In Sicilia, quando si vuole sapere qualcosa di una persona che non si conosce, generalmente si chiede: “Chisso a cu appartene?”, che tradotto letteralmente significa: “Questa persona a chi appartiene, di chi è figlio?”
Appartenere a qualcuno significa essere di qualcuno, non nel senso di ossessivo possesso ma nel senso di identità. Sapere di chi sono, mi aiuta infatti a sapere chi sono e per chi sono.
A ben pensarci, ogni essere umano, per sapere chi è, ha bisogno di sapersi figlio, di sapersi di qualcuno, di sapersi amato, accompagnato, protetto. Senza questa appartenenza/identità ciascuno si troverebbe a vagare solo ed a perdersi per le impervie vie del mondo.
Appartenere a qualcuno, dunque, significa essere qualcuno ed avere un luogo abitato in cui abitare e qualcuno da cui tornare, qualcuno che per me, per la mia vita, sarebbe disposto a tutto, anche a dare la vita.
Ciò che distingue il buon pastore dal mercenario è proprio l’appartenenza.
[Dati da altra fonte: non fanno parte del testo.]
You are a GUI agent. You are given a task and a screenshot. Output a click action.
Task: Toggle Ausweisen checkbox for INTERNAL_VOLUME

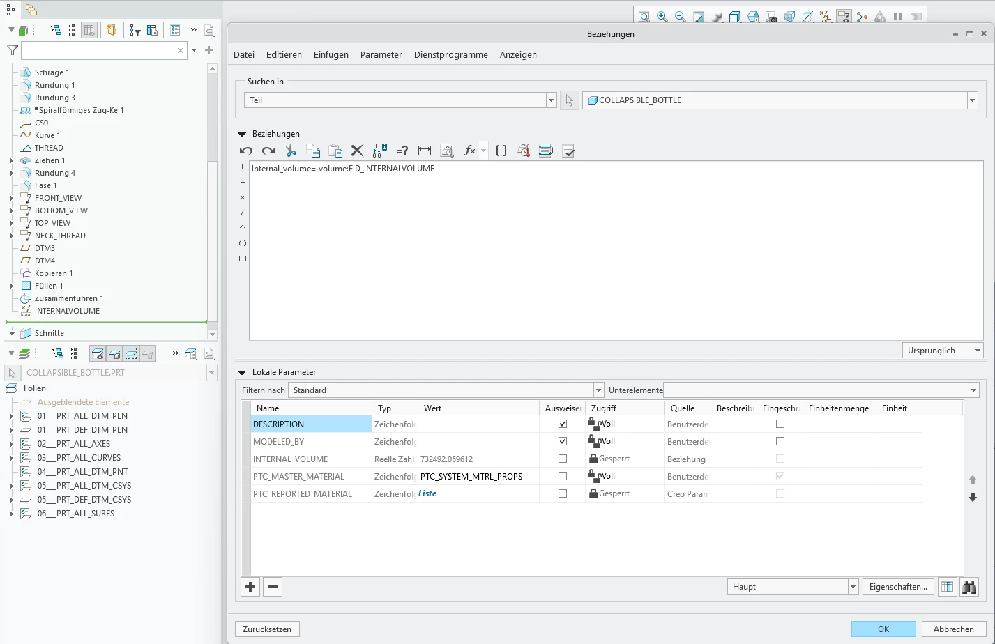click(x=563, y=459)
La sfida più grande che questa IV domenica di Pasqua ci mette innanzi è quella di essere consapevoli che non siamo soli e che quel desiderio di appartenenza che ogni uomo nutre nel cuore è già realtà. Noi tutti apparteniamo al buon pastore e quel buon pastore è Gesù Cristo che per noi ha già dato la vita senza che nessuno glielo imponesse, solo per amore. «Nessuno ha un amore più grande di questo: dare la vita per i propri amici» (Gv 15,13).
E tu a chi appartieni?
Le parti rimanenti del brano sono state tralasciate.